Second, we used modelling approaches appropriate to our data structure and analysis purpose [26]. Our approach to DCE modelling, including constraint for monotonicity, has been used across all MAUCa studies, and is theoretically and empirically stronger than mapping [14]. We acknowledge the relatively large number of non-monotonicities; about one-third of the 32 potential non-monotonicities between adjacent levels were observed. About one-third of the observed non-monotonicities were between Levels 2 and 3 (‘a little bit’ versus ‘somewhat’); the distinction between these two levels in the DCE may not have been as clear as in the FACT-G self-report measure, where the intended gradation of the five response categories is explicit in the questionnaire layout. That explanation may not hold for the non-monotinicities between Levels 4 and 5 (‘quite a bit’ versus ‘very much’), which accounted for a further one-third of the observed non-monotonicities, as these descriptors are clearly different. Some of these may reflect a genuine lack of graduation in preferences in moving from one level to the next. Although non-monotonicities affected all HRQL dimensions except pain, they were generally very small and had little impact on model fit. Our choice of monotonic main-effects model for calculating utility is readily accessible for a range of end-users, clinically interpretable and consistent with the FACIT conceptual model.

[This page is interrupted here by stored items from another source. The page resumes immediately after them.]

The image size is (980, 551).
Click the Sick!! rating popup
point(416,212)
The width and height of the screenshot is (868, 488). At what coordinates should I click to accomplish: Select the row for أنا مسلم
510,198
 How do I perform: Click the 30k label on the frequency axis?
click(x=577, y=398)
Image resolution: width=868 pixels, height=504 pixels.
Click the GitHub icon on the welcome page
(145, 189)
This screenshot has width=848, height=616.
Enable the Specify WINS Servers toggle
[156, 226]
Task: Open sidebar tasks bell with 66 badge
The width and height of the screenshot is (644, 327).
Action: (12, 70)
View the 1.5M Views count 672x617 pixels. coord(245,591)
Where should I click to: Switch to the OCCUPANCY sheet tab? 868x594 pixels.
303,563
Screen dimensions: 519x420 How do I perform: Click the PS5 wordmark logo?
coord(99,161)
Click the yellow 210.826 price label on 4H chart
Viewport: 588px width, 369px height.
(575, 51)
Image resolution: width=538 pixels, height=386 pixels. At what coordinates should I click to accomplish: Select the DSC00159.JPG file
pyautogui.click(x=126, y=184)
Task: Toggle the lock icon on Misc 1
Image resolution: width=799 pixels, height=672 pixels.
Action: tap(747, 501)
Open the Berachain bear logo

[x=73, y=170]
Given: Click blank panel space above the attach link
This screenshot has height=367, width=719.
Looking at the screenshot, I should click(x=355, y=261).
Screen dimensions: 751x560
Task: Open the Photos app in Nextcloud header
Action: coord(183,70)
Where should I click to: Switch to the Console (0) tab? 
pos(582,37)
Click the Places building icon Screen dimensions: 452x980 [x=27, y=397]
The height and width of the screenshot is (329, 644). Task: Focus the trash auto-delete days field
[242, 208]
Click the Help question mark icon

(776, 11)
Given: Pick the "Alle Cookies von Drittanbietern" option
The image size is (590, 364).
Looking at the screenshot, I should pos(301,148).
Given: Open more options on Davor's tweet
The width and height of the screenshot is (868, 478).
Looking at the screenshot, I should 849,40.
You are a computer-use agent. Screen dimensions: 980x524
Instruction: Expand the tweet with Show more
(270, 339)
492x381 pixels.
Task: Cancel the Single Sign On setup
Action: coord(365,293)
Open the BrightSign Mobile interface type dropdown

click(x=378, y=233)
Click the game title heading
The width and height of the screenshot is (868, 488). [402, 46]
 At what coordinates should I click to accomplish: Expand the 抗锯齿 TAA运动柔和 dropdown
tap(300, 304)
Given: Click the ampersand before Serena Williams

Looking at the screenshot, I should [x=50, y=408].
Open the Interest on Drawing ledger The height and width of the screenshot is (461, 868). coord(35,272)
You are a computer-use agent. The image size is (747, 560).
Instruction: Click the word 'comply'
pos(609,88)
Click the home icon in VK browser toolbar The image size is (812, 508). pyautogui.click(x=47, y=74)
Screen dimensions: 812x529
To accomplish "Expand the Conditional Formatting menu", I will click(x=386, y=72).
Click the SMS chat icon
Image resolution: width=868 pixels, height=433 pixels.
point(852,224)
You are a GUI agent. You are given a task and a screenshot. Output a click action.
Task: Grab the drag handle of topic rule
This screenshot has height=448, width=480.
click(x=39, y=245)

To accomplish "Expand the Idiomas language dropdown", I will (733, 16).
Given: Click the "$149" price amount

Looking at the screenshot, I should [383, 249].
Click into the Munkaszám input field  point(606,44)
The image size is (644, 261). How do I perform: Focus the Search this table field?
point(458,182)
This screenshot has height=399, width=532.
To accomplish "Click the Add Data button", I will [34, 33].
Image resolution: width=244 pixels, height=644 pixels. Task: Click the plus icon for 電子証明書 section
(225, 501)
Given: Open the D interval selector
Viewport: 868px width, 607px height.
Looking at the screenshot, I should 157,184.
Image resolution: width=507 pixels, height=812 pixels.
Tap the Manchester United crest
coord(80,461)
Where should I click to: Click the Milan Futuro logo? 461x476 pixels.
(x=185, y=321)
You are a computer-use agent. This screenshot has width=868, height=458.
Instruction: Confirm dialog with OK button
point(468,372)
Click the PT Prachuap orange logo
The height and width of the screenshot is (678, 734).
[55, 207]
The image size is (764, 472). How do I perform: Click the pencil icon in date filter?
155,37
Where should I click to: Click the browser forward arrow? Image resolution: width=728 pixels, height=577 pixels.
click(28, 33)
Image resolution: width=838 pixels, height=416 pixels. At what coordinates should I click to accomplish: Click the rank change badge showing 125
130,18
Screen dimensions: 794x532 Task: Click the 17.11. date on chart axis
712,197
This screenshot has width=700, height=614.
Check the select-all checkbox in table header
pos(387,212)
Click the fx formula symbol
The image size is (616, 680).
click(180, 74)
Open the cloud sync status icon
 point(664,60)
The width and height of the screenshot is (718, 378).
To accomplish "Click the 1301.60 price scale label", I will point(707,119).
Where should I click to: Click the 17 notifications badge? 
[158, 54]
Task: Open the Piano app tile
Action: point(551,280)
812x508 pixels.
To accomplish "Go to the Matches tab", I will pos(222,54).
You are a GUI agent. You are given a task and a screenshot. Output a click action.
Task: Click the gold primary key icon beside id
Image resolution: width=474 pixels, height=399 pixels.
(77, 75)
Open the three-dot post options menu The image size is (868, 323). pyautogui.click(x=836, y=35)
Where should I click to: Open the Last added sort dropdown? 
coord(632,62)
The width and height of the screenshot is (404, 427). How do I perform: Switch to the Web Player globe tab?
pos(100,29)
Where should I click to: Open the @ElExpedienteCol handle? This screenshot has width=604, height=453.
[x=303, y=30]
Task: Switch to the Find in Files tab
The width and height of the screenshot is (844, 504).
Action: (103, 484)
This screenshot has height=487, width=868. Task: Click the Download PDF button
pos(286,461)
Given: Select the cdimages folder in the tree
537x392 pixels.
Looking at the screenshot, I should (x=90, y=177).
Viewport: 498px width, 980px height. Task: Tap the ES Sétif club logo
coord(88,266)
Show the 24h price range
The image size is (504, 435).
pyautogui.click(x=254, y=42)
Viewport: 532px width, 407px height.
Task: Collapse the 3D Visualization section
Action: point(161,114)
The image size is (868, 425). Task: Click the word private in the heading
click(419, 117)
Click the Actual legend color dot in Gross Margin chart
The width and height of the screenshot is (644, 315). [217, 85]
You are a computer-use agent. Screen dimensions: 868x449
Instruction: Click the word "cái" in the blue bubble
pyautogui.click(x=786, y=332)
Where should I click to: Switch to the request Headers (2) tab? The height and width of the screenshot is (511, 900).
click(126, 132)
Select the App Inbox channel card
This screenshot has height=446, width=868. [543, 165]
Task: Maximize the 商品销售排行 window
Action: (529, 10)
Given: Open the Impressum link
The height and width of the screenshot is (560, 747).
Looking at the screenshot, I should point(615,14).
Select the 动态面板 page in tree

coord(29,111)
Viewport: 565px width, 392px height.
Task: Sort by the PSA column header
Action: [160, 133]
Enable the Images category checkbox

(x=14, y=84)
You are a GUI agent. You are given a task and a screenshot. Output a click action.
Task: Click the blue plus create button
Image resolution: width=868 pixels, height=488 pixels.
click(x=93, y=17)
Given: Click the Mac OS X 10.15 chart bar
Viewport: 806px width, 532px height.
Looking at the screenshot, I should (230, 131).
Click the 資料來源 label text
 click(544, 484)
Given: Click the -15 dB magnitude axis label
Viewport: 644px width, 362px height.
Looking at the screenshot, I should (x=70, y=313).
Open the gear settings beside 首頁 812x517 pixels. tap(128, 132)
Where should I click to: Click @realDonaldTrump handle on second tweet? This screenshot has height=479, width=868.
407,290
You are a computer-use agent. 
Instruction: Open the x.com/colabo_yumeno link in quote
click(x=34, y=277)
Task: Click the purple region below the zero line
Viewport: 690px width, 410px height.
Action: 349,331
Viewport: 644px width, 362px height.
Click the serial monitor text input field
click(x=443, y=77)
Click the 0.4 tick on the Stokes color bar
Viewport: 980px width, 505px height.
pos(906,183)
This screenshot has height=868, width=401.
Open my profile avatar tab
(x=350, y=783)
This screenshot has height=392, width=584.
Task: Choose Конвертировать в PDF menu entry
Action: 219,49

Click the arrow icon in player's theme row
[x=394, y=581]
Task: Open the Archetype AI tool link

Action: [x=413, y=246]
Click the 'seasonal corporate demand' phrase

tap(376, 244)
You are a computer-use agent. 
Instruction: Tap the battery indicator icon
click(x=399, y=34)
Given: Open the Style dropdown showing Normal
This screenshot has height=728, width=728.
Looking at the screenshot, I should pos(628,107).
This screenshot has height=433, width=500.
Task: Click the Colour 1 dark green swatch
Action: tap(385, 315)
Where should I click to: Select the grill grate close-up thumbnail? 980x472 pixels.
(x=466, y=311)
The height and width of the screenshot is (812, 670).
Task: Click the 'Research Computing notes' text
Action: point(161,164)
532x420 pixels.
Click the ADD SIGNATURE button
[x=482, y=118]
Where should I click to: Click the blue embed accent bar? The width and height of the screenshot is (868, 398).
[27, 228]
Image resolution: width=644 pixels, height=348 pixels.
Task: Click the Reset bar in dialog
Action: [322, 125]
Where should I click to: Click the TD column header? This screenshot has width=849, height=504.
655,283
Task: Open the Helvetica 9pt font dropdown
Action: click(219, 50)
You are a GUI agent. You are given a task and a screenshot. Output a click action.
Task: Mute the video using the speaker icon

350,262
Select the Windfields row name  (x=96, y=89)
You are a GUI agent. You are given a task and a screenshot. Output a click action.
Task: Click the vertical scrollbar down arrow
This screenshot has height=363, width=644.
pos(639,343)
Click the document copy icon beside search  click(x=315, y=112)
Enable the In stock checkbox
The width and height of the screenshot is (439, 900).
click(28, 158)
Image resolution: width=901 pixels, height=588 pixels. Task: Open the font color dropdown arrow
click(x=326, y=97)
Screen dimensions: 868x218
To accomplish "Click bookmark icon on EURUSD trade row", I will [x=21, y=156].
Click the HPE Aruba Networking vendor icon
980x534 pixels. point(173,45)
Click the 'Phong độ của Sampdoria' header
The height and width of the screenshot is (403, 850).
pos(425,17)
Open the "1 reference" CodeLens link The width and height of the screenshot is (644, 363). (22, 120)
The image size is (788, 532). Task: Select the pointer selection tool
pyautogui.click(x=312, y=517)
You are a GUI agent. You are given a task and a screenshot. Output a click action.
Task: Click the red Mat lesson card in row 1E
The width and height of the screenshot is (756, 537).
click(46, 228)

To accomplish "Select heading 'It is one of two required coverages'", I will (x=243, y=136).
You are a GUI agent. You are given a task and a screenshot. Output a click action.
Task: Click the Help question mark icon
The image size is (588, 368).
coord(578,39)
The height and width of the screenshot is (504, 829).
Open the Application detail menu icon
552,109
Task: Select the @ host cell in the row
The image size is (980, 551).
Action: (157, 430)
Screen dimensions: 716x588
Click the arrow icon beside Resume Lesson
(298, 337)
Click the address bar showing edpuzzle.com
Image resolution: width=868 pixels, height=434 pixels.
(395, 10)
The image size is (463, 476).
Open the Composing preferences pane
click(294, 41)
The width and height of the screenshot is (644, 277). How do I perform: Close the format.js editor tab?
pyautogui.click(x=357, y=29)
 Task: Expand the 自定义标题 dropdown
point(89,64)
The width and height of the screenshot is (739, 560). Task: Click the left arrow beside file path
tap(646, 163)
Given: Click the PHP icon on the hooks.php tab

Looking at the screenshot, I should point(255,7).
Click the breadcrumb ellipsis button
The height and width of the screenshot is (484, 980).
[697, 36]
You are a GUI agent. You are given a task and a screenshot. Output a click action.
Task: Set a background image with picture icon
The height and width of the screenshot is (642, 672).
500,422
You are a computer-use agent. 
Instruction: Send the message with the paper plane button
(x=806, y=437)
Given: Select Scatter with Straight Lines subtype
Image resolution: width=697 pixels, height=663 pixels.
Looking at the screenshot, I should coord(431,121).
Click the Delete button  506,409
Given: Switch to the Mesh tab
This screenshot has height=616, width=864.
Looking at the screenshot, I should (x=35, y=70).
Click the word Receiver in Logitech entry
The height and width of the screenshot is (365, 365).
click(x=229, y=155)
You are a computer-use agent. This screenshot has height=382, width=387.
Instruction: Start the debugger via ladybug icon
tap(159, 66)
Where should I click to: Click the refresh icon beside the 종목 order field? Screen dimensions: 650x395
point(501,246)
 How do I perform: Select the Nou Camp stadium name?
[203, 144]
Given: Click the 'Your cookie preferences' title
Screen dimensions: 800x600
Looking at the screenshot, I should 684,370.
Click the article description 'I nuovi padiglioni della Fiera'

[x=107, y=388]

Third, the study had a number of strengths and some limitations in terms of sampling and survey administration. We restricted survey participation to individuals with devices having larger screen sizes. Patterns in the time taken to complete the DCE choice-sets suggest most participants genuinely engaged in the valuation task. The valuation survey sample was large, with quota sampling achieving population representativeness for age, sex, race and ethnicity. However, recruitment was restricted to participants who were able to read English, which may have introduced some bias. We assessed population representativeness across a range of demographic characteristic and adjusted for non-representativeness using raking, which has benefits in terms of bringing the sample in line with pre-specified population characteristics, but costs in terms of inflating variances, particularly when the sample and population differ by a large amount [45]. Even though the standard errors of weighted model coefficients were inflated by weighting, in only two cases did this reduce the level of statistical significance, and the preference weights derived using raked or unraked responses were very similar. The survey sample was derived from a large internet panel; we have previously found poor mental health was over-represented in online panels [11, 38, 58]. Although we assessed mental health in this survey, we were unable to find valid US data against which to assess representativeness. The influence of DCE respondent sociodemographic characteristics on preference weights will be assessed in future analysis of pooled data from international valuations of the FACT- 8D. Non-representativeness in unmeasured variables is always a covert threat to generalizability. Although online panels provide convenient economical sampling frames, potential selection biases deserve further research [59].

5 Conclusions

The US FACT-8D utility algorithm provides a new option for obtaining utility values and QALYs from oncology trials that have used the FACT-G or other FACIT questionnaires in which it is embedded. Further review is needed of the FACT-8D’s performance relative to generic utility measures across a range of clinical settings. For this purpose, it should be used alongside an accepted generic measure.